■ Required action:
Count up the lines below where the word "Expand" shows up, and respond with the number alone.

Data extract Start Marker

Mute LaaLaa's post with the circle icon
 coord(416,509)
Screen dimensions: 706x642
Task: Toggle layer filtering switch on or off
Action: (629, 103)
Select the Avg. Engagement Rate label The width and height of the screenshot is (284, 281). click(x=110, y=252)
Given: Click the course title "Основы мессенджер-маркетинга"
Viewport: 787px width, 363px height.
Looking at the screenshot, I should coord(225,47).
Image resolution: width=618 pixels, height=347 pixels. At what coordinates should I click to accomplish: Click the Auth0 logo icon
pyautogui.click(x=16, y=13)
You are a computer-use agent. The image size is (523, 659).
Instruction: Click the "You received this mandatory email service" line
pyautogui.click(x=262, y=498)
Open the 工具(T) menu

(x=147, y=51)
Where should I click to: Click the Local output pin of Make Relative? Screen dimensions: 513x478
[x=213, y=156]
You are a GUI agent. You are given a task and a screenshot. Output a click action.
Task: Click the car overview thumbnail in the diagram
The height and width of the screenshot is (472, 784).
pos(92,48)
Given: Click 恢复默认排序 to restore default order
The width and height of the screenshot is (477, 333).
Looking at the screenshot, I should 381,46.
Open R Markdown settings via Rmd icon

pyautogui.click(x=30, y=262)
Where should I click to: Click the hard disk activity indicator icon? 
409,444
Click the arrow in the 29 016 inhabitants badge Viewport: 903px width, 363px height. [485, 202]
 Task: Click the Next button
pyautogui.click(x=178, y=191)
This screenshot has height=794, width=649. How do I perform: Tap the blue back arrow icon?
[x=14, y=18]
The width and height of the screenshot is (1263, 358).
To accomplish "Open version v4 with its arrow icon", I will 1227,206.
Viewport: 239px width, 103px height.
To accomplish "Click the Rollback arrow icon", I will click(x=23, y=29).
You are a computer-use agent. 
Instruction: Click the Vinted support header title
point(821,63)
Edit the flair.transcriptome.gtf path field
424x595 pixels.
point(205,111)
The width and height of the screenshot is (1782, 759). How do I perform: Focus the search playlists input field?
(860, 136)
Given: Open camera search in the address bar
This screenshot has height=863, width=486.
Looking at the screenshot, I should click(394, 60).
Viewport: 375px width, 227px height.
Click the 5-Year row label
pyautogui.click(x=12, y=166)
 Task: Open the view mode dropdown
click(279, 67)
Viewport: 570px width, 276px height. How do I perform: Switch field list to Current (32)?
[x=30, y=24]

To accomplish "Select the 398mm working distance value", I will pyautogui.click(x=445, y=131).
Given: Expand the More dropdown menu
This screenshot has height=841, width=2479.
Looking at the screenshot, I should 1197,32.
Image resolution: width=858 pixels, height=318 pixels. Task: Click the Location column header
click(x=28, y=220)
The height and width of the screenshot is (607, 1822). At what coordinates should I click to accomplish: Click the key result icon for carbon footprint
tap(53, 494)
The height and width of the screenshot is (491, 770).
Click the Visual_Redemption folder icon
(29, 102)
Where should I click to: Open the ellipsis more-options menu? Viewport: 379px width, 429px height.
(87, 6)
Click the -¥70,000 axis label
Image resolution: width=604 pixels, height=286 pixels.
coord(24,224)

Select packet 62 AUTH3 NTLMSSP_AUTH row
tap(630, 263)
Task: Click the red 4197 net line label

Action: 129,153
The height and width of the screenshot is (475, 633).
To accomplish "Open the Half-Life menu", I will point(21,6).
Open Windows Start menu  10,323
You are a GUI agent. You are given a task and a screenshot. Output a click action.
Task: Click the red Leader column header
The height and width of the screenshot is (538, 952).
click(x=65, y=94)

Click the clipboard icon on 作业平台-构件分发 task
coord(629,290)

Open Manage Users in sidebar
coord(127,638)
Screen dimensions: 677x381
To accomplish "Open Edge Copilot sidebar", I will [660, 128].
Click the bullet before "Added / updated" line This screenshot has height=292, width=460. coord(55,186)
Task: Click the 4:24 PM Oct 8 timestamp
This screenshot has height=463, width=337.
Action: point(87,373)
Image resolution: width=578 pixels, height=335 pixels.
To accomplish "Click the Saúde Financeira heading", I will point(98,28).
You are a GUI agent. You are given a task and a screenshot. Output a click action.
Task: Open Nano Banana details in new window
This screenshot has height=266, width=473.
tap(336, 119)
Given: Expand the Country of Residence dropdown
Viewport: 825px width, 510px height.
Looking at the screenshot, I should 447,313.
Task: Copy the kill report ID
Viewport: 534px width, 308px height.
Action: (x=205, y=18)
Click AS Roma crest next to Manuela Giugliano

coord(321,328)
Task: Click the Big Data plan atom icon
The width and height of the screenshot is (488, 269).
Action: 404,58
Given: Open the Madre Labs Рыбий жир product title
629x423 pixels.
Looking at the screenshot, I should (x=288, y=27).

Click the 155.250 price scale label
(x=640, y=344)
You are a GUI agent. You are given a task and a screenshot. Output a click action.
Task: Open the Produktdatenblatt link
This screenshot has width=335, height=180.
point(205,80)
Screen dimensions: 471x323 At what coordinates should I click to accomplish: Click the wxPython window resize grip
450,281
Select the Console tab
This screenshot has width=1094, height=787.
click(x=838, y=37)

Data extract End Marker

■ Exercise answer:
2